[RECORDS PROVIDED — start]

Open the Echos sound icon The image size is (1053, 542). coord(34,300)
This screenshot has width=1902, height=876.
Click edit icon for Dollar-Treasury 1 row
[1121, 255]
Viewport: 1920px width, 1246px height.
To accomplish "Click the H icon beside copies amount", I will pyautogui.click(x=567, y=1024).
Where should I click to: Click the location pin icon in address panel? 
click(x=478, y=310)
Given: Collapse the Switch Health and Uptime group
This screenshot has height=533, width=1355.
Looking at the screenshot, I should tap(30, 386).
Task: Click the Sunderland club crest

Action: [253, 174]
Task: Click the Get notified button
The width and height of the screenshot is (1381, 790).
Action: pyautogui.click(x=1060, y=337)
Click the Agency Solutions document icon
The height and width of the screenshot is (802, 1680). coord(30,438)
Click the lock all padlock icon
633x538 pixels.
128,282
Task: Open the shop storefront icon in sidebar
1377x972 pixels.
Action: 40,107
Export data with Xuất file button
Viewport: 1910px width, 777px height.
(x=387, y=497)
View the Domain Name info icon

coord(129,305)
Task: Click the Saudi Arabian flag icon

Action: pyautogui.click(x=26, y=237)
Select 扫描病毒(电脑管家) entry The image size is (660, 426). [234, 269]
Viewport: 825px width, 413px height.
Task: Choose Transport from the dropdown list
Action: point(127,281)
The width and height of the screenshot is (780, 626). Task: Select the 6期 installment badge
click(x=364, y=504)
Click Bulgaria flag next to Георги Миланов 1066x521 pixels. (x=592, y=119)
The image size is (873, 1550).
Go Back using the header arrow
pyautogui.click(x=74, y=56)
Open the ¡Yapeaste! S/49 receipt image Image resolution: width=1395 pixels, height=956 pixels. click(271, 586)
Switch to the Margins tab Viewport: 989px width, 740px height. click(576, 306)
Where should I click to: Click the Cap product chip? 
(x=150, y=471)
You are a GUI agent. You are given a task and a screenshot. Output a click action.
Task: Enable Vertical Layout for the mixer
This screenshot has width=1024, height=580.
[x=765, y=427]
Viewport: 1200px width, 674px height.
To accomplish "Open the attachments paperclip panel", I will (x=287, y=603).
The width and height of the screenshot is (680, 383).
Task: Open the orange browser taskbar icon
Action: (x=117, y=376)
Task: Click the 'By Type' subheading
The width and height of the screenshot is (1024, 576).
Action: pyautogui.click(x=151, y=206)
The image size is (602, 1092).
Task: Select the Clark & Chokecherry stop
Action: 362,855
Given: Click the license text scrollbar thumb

[RECORDS PROVIDED — finish]

EXERCISE PROMPT:
Give again the lines from the line holding "Go Back using the header arrow" through the close of the listing, both included, exactly as written and with nothing else.

WRITTEN ANSWER:
Go Back using the header arrow
pyautogui.click(x=74, y=56)
Open the ¡Yapeaste! S/49 receipt image Image resolution: width=1395 pixels, height=956 pixels. click(271, 586)
Switch to the Margins tab Viewport: 989px width, 740px height. click(576, 306)
Where should I click to: Click the Cap product chip? 
(x=150, y=471)
You are a GUI agent. You are given a task and a screenshot. Output a click action.
Task: Enable Vertical Layout for the mixer
This screenshot has width=1024, height=580.
[x=765, y=427]
Viewport: 1200px width, 674px height.
To accomplish "Open the attachments paperclip panel", I will (x=287, y=603).
The width and height of the screenshot is (680, 383).
Task: Open the orange browser taskbar icon
Action: (x=117, y=376)
Task: Click the 'By Type' subheading
The width and height of the screenshot is (1024, 576).
Action: pyautogui.click(x=151, y=206)
The image size is (602, 1092).
Task: Select the Clark & Chokecherry stop
Action: 362,855
Given: Click the license text scrollbar thumb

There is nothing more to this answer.